◆ TASK TO COMPLETE ◆
Using the material that follows, identify and copy each line with the string "FENDI".

◆ SOURCE INFORMATION ◆
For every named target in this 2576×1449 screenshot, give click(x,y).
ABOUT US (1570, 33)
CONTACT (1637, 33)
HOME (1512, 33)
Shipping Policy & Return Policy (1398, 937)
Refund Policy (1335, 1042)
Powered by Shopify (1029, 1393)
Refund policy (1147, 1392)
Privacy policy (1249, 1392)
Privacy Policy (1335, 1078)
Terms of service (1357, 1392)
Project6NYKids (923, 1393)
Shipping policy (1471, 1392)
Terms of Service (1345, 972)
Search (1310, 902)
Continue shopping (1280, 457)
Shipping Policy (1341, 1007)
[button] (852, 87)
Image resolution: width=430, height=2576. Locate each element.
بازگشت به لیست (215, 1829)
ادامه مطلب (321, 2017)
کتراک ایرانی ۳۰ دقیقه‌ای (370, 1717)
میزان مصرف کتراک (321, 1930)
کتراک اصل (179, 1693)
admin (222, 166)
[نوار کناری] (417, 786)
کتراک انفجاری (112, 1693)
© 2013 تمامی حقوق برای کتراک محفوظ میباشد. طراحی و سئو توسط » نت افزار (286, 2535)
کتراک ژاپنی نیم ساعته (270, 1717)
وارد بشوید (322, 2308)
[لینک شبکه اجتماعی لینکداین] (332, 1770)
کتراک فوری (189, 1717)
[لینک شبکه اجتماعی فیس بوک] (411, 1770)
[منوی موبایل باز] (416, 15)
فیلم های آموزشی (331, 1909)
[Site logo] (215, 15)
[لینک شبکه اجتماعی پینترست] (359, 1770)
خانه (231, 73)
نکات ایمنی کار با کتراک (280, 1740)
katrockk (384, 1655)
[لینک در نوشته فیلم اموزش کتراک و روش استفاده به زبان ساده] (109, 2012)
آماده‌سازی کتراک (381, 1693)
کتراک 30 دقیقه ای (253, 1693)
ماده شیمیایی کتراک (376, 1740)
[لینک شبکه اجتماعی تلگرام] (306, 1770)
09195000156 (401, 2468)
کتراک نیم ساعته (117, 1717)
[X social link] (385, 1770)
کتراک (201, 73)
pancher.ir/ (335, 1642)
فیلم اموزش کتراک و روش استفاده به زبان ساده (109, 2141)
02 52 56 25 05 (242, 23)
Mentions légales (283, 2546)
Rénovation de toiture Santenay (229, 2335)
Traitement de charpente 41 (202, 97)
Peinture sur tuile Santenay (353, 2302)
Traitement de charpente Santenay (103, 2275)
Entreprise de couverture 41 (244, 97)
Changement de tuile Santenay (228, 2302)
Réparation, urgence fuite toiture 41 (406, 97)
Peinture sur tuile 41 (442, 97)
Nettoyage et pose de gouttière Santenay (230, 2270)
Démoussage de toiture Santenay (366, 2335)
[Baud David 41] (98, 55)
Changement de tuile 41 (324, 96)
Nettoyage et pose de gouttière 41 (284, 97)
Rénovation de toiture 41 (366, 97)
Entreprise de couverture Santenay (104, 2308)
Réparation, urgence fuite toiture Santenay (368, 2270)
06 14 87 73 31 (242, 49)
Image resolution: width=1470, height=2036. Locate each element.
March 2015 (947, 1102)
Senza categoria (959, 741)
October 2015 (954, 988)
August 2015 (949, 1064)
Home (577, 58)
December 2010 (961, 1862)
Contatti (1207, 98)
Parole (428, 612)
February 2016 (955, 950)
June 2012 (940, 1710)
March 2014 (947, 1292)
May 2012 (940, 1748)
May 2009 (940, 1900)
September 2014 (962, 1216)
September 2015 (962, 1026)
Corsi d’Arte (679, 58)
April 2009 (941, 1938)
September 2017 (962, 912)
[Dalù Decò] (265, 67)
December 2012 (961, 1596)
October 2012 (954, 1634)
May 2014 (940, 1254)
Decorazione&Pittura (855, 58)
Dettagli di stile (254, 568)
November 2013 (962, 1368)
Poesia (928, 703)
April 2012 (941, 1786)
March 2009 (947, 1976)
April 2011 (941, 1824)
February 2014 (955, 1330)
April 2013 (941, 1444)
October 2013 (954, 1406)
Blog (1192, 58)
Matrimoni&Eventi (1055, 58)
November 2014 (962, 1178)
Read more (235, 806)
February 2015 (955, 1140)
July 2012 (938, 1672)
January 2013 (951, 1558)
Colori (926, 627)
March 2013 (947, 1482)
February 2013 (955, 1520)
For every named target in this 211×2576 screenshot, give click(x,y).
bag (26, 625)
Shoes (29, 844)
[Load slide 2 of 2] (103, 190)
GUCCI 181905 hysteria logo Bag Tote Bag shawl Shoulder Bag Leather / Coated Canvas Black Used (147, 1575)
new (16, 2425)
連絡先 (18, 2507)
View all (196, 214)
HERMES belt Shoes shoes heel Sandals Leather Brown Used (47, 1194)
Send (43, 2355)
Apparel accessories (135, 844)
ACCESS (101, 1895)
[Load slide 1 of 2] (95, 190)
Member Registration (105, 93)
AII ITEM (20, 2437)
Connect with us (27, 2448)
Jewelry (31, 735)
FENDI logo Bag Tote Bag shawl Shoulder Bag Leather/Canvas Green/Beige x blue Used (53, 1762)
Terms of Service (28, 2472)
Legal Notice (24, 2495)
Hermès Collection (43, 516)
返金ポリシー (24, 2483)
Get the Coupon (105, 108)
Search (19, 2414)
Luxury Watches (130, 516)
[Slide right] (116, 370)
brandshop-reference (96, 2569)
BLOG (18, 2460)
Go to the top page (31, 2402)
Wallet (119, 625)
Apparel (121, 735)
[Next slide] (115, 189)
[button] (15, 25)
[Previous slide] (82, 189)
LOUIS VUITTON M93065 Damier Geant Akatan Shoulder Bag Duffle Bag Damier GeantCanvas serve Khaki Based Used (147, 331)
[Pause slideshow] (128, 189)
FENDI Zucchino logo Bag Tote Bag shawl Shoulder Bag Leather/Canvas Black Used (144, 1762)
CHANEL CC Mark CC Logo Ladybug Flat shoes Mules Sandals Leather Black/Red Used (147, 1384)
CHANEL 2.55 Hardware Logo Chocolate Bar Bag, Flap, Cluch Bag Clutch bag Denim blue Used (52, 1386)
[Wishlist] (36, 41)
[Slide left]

◆ FINISHED EXERCISE ◆
FENDI logo Bag Tote Bag shawl Shoulder Bag Leather/Canvas Green/Beige x blue Used (53, 1762)
FENDI Zucchino logo Bag Tote Bag shawl Shoulder Bag Leather/Canvas Black Used (144, 1762)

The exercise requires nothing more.